The SEIU represents 1,500 /*BART*/ mechanics, maintenance and clerical workers.
"We want the world to know that BART is the best district, not because of Dorothy Dugger, not because of the board of directors, but because of you who clean the trains, people who clean the stations, the clerical people, and the services you provide," said Damita Davis-Howard to a crowd of SEIU members.
The unions lashed out at BART management Thursday, saying they have been unfairly characterized as highly compensated workers who are willing to walk out and abandon the 360,000 riders who rely on BART every day.
"We want stability for the workers, we want to provide services for the workers, we are public employees. We are not greedy private sector workers, we are here to service the public," said Davis-Howard.

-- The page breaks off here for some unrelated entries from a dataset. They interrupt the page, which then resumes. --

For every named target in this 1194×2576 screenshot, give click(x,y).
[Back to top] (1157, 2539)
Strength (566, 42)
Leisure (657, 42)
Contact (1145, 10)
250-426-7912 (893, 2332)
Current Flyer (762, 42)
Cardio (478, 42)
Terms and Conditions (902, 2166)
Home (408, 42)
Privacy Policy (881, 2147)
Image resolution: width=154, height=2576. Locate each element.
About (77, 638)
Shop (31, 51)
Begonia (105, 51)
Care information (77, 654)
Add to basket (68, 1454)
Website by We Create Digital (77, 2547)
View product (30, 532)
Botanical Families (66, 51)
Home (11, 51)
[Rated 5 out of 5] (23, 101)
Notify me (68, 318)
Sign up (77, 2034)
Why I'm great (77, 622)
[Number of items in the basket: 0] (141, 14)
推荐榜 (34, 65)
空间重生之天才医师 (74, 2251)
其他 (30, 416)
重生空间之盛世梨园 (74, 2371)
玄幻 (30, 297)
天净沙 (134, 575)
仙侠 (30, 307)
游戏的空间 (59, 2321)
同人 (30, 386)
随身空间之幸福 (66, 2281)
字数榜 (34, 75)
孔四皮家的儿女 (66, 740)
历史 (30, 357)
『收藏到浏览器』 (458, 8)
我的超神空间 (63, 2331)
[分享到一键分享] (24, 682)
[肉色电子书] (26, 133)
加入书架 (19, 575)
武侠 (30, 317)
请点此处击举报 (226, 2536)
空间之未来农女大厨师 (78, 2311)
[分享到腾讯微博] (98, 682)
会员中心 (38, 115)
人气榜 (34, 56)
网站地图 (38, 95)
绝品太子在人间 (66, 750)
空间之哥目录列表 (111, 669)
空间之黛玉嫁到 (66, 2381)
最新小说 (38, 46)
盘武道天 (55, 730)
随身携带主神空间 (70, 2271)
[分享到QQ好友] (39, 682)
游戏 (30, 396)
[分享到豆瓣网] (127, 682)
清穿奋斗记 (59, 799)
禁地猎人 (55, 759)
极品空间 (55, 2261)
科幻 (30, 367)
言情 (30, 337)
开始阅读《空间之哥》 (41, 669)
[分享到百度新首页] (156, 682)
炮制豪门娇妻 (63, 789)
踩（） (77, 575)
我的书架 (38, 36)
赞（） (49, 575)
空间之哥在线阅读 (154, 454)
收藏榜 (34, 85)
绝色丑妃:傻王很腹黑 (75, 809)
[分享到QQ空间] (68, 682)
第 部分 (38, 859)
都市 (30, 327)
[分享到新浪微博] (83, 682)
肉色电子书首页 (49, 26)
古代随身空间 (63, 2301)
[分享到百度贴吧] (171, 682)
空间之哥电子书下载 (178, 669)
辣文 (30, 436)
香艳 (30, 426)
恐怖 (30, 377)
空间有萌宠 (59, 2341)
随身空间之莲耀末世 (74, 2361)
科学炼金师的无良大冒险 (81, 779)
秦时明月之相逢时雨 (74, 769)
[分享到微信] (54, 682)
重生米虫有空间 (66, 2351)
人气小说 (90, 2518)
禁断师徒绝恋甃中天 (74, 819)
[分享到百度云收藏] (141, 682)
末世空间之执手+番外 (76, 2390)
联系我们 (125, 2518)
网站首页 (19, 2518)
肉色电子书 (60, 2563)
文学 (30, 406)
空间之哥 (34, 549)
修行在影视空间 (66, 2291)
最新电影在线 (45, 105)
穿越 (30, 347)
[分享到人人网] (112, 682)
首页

BART says it has to close a $250 million budget deficit. It wants all employees, union and non-union, to pay more in health and pension benefits for a $100 million savings. The BART board asked the governor to deny a cooling off request from the unions, should there be one, because the fiscal year begins July 1, 2009 and that's also when riders start paying higher fares.
"We want them to participate in the solution. The riders are doing that, management is doing that, and we need the union leadership to participate in the solution and that is eliminating this $250 million deficit," said BART's Chief Spokesman Linton Johnson.
"We are willing to talk about some of those concessions, but we're also interested in helping the district find some money. They always have money in other areas," said SEIU chapter president Lisa Isler.
The SEIU says they will have the votes counted sometime late on Thursday evening. It is expected the membership will authorize a strike. The contracts expire on Tuesday, June 30, 2009.
BART says extending the current contract and continuing negotiations past the June 30th deadline is expensive.